** Opening Data supplied block **

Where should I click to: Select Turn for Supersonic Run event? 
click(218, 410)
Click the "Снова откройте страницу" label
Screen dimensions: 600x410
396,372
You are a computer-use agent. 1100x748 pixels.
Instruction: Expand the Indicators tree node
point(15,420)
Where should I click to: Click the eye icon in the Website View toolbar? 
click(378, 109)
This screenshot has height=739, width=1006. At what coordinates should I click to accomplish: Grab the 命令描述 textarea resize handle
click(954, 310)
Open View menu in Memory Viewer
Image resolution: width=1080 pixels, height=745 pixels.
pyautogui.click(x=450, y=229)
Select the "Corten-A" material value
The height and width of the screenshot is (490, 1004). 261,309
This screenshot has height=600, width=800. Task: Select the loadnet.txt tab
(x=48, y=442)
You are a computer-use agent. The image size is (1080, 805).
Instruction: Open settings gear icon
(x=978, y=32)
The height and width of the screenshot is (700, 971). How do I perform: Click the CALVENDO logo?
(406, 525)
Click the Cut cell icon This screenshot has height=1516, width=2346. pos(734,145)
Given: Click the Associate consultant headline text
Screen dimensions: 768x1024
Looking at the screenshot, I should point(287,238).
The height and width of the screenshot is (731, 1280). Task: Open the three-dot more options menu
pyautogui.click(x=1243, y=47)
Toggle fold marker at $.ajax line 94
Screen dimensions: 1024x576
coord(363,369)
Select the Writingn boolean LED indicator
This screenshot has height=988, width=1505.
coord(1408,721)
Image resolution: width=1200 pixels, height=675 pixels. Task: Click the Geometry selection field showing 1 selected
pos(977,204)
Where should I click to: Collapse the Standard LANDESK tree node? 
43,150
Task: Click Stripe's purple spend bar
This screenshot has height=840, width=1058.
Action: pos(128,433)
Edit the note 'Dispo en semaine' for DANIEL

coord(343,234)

** Closing Data supplied block **

Directions for this task: The lines from the one holding "Toggle fold marker at $.ajax line 94" to the final line of the entries, both included, are what should be output, exactly and alone.

Answer to this task:
Toggle fold marker at $.ajax line 94
Screen dimensions: 1024x576
coord(363,369)
Select the Writingn boolean LED indicator
This screenshot has height=988, width=1505.
coord(1408,721)
Image resolution: width=1200 pixels, height=675 pixels. Task: Click the Geometry selection field showing 1 selected
pos(977,204)
Where should I click to: Collapse the Standard LANDESK tree node? 
43,150
Task: Click Stripe's purple spend bar
This screenshot has height=840, width=1058.
Action: pos(128,433)
Edit the note 'Dispo en semaine' for DANIEL

coord(343,234)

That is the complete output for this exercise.